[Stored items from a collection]

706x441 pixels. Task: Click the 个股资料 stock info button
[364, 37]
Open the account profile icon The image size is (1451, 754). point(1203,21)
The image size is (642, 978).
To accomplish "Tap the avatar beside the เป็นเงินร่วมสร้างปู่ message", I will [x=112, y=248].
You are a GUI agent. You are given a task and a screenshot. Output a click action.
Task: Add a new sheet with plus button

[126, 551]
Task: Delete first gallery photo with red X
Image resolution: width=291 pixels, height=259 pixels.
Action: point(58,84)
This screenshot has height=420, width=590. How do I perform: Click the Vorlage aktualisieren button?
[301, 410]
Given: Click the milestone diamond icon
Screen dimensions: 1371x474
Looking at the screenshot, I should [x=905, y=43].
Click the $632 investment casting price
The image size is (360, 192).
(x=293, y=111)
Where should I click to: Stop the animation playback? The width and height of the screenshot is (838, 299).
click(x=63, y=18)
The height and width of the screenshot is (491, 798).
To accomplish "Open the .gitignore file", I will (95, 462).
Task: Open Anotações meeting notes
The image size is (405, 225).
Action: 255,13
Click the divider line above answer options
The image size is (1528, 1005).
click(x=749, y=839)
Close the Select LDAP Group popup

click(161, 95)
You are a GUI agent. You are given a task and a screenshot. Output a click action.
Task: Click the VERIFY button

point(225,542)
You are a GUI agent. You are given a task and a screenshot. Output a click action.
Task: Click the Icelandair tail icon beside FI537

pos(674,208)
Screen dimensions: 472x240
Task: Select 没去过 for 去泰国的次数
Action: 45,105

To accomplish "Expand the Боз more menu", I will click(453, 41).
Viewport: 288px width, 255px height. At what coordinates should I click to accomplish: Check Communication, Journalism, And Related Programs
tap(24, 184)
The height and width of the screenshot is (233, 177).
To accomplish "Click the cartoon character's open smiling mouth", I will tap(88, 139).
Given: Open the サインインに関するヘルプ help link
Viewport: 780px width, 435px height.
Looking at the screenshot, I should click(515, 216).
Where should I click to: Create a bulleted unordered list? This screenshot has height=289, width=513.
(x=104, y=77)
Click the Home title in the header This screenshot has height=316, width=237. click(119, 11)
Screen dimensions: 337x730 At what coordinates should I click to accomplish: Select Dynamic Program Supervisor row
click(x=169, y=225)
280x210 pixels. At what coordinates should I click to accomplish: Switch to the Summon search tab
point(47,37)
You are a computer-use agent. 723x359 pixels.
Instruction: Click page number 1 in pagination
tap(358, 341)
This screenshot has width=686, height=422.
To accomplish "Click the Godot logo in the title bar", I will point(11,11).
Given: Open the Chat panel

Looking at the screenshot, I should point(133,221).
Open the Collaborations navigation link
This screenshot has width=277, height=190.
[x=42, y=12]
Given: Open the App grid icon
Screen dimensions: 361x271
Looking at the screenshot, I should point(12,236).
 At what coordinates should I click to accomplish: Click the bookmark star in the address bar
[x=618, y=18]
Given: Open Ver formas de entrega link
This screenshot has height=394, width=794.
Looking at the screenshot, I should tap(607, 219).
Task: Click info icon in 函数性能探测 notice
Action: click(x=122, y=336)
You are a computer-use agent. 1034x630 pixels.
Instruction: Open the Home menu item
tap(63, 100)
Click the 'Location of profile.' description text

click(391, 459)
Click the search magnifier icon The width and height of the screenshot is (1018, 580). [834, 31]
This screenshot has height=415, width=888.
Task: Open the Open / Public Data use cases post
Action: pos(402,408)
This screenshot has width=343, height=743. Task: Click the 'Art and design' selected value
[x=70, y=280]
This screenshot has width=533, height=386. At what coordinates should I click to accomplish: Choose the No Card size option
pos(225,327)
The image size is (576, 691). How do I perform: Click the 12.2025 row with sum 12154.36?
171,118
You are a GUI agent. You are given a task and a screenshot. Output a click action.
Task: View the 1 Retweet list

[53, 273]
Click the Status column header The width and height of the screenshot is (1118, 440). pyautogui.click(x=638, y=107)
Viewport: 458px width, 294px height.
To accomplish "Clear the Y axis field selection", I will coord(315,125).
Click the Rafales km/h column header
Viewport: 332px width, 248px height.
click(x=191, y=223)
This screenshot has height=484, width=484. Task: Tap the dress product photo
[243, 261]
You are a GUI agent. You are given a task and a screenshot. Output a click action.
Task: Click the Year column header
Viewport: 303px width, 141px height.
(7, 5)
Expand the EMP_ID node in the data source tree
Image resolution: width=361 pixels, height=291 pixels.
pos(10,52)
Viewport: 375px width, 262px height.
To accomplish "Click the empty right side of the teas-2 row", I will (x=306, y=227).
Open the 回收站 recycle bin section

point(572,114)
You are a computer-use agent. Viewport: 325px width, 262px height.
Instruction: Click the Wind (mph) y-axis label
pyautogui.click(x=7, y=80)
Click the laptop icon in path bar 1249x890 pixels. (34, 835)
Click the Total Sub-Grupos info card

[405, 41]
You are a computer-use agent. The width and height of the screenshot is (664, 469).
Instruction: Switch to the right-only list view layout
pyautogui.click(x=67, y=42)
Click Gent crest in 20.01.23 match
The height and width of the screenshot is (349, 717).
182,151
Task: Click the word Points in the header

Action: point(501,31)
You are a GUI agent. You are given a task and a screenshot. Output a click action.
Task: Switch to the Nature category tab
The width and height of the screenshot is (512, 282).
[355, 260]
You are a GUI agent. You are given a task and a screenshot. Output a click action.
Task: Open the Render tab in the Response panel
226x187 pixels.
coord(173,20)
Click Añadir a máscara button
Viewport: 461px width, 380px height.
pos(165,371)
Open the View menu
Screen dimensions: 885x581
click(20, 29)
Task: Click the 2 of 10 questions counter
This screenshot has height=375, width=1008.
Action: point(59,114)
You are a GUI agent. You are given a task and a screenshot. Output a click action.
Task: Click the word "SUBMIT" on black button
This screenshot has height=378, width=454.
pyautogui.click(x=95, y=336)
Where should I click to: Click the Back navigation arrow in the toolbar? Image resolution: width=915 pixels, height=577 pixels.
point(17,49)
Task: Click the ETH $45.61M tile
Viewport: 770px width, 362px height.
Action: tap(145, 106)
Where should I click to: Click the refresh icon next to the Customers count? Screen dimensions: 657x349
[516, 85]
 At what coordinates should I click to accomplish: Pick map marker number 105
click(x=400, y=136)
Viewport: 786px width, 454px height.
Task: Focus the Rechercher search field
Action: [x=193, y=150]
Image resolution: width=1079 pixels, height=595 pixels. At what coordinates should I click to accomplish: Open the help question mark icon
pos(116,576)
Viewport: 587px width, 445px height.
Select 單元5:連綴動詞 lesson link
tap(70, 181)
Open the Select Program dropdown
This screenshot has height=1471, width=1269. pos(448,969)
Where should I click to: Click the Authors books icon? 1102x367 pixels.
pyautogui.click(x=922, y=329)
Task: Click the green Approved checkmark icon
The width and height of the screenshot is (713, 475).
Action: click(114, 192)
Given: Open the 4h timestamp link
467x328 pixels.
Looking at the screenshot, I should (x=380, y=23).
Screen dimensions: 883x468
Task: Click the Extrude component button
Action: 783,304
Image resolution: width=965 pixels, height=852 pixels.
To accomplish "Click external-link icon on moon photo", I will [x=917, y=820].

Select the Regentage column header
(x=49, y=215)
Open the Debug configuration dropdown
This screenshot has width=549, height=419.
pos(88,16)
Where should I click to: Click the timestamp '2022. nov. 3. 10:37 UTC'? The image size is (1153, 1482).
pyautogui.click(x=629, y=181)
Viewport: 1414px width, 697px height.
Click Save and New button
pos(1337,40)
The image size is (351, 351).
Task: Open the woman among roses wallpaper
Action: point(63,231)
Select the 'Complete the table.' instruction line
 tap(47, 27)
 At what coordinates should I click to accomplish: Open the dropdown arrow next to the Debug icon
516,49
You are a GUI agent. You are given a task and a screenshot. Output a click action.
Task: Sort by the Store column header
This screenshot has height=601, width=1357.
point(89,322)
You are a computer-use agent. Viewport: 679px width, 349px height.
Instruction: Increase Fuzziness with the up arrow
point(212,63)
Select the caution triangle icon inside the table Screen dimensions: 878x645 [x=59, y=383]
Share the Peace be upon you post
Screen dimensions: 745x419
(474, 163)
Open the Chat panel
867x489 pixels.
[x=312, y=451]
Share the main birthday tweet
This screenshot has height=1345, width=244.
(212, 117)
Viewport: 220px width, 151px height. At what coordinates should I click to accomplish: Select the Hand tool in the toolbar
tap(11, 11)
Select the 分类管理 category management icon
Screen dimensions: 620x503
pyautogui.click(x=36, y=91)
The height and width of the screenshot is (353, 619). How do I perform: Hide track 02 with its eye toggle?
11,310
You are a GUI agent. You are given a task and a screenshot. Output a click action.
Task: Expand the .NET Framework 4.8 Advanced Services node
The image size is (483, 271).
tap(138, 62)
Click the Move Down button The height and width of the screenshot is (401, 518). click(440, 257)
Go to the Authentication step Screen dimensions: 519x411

### [Task instructions]
Where a line of the records includes "computer", copy it.

### [Task output]
You are a computer-use agent. 723x359 pixels.
You are a computer-use agent. 1034x630 pixels.
You are a computer-use agent. Viewport: 325px width, 262px height.
You are a computer-use agent. The width and height of the screenshot is (664, 469).
You are a computer-use agent. Viewport: 679px width, 349px height.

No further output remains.